# Description of the task
Below are the records; restate word for word the lines from the first through the one containing "Task: Select the Enterprise CA radio button", and only those.

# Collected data

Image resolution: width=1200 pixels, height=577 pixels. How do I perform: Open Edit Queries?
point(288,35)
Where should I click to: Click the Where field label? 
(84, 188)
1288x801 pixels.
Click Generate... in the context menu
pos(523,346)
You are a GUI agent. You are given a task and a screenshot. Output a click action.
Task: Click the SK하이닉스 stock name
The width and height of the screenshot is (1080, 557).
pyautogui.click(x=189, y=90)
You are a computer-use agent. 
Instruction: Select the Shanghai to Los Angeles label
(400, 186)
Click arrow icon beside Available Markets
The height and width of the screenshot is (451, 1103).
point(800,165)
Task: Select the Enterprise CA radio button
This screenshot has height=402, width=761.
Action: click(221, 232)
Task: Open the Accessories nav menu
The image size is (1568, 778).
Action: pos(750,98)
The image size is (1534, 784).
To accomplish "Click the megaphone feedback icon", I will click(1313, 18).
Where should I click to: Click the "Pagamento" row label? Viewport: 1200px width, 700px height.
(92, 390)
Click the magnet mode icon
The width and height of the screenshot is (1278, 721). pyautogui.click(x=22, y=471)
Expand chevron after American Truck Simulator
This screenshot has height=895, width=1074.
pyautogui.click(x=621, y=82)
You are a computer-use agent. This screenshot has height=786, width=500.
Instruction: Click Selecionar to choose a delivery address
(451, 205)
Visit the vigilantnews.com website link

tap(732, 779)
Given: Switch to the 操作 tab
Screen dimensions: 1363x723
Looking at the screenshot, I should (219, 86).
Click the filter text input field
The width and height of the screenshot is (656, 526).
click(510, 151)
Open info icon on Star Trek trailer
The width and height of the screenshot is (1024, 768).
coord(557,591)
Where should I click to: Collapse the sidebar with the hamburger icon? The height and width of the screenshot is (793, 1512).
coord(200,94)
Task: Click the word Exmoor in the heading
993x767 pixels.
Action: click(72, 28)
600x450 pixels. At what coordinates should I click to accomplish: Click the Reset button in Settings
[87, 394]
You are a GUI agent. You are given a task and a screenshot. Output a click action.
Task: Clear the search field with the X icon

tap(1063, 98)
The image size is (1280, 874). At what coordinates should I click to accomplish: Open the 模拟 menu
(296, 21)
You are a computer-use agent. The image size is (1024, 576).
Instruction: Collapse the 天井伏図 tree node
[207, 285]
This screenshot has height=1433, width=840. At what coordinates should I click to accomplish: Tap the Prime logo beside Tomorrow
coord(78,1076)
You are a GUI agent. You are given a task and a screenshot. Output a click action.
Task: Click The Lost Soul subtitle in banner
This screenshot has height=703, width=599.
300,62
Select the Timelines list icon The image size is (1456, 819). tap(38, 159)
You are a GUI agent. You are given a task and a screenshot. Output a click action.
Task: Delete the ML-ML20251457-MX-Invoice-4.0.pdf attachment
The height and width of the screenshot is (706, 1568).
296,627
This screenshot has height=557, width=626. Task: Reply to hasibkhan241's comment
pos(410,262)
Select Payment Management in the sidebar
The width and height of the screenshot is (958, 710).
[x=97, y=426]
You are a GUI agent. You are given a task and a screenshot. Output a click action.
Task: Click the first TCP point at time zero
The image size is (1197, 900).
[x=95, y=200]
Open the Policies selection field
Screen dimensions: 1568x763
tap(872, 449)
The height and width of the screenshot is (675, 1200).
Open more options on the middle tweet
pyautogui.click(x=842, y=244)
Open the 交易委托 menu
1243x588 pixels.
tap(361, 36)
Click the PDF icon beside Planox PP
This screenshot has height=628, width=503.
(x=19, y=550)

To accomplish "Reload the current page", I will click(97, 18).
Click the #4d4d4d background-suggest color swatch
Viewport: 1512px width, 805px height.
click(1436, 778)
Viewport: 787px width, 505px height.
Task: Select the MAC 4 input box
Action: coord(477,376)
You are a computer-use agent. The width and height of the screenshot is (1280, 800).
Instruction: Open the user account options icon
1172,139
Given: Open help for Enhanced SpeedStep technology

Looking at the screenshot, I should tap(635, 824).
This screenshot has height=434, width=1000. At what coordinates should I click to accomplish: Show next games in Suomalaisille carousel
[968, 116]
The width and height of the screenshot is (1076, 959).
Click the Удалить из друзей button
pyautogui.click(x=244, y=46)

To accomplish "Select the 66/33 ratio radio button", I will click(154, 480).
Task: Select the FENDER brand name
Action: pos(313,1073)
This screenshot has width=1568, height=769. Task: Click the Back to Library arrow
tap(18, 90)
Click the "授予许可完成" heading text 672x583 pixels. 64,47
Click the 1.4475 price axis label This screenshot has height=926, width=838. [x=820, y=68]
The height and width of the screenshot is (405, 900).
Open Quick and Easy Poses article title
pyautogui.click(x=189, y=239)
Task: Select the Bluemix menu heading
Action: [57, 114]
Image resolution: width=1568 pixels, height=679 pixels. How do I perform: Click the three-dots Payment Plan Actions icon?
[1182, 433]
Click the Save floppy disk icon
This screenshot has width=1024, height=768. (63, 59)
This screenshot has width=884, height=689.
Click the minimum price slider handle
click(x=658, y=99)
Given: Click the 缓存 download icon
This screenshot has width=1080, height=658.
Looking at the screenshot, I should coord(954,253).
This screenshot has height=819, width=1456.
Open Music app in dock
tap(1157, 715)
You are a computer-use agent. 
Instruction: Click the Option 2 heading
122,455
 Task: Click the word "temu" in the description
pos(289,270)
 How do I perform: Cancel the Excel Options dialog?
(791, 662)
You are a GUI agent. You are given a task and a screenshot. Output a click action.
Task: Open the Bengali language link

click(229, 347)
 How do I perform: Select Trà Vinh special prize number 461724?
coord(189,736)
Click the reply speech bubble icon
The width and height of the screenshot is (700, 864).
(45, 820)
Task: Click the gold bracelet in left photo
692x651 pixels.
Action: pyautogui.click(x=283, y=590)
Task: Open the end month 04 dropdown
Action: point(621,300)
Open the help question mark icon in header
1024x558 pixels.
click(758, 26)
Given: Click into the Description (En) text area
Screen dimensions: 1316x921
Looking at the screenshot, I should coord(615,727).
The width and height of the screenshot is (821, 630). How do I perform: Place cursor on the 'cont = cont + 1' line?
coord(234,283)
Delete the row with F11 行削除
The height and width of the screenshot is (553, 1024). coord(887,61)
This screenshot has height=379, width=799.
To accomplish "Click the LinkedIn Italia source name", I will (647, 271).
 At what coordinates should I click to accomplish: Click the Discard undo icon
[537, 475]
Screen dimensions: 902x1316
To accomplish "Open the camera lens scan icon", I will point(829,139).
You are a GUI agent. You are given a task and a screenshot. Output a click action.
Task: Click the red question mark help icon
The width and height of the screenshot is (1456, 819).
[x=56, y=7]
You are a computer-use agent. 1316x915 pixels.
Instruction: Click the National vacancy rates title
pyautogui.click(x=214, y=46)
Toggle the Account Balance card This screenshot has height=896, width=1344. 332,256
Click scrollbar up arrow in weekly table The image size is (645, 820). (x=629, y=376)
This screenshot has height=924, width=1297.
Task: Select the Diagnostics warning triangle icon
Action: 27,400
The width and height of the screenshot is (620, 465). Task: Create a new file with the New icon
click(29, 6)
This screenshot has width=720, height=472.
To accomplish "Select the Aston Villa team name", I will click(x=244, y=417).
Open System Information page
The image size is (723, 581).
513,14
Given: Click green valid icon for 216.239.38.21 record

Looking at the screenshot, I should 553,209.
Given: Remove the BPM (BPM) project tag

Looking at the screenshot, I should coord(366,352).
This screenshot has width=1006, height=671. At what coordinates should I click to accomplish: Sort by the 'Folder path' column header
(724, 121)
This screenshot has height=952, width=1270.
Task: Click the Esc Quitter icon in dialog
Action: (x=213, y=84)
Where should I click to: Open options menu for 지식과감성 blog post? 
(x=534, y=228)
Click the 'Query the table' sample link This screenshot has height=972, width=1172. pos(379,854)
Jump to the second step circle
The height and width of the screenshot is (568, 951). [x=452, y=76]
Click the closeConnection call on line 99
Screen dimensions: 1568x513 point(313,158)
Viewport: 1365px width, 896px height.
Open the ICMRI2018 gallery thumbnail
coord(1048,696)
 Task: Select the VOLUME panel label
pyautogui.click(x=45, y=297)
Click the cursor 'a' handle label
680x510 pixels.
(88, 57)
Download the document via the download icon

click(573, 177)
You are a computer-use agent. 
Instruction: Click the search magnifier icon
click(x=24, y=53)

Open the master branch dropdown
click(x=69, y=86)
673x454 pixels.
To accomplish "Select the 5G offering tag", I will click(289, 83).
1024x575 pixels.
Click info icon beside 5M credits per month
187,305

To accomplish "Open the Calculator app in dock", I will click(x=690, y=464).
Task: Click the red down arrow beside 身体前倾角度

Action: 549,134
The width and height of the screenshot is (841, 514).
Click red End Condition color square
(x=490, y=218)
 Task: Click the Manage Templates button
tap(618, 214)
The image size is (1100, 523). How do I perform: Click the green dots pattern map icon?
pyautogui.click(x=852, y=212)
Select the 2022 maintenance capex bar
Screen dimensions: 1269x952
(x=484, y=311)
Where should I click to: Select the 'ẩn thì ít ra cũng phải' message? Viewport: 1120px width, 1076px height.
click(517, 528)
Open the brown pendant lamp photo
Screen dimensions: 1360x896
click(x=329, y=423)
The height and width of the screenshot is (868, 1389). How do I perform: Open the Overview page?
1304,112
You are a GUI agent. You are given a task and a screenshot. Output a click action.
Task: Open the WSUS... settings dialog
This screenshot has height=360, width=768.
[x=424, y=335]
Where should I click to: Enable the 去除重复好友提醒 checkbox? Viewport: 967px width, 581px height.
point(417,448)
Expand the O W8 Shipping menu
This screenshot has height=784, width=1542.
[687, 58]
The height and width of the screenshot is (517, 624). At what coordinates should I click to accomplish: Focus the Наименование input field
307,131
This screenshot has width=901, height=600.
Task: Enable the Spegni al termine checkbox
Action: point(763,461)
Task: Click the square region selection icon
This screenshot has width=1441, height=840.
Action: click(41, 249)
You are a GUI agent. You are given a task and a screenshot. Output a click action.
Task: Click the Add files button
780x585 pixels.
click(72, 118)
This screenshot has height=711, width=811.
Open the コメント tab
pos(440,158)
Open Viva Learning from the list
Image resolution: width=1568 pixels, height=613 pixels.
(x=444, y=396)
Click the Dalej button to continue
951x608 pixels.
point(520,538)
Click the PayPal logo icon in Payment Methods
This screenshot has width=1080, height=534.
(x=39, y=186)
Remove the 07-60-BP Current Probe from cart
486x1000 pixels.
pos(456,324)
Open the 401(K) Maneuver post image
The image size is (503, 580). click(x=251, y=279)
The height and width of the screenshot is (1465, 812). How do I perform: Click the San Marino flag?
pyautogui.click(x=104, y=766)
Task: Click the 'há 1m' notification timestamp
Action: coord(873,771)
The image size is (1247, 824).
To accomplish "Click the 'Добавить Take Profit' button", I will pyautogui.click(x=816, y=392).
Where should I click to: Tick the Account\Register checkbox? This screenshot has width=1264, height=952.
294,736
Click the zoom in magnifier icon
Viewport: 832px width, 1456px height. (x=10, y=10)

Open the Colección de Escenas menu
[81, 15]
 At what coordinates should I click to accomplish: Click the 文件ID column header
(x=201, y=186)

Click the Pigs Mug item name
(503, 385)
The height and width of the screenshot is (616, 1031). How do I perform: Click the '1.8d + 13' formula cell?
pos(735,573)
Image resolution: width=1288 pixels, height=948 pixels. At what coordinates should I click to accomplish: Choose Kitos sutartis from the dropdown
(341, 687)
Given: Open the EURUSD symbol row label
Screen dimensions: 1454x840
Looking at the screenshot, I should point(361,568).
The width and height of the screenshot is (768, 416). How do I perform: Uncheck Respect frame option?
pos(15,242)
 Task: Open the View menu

# Task result
Image resolution: width=1200 pixels, height=577 pixels. How do I perform: Open Edit Queries?
point(288,35)
Where should I click to: Click the Where field label? 
(84, 188)
1288x801 pixels.
Click Generate... in the context menu
pos(523,346)
You are a GUI agent. You are given a task and a screenshot. Output a click action.
Task: Click the SK하이닉스 stock name
The width and height of the screenshot is (1080, 557).
pyautogui.click(x=189, y=90)
You are a computer-use agent. 
Instruction: Select the Shanghai to Los Angeles label
(400, 186)
Click arrow icon beside Available Markets
The height and width of the screenshot is (451, 1103).
point(800,165)
Task: Select the Enterprise CA radio button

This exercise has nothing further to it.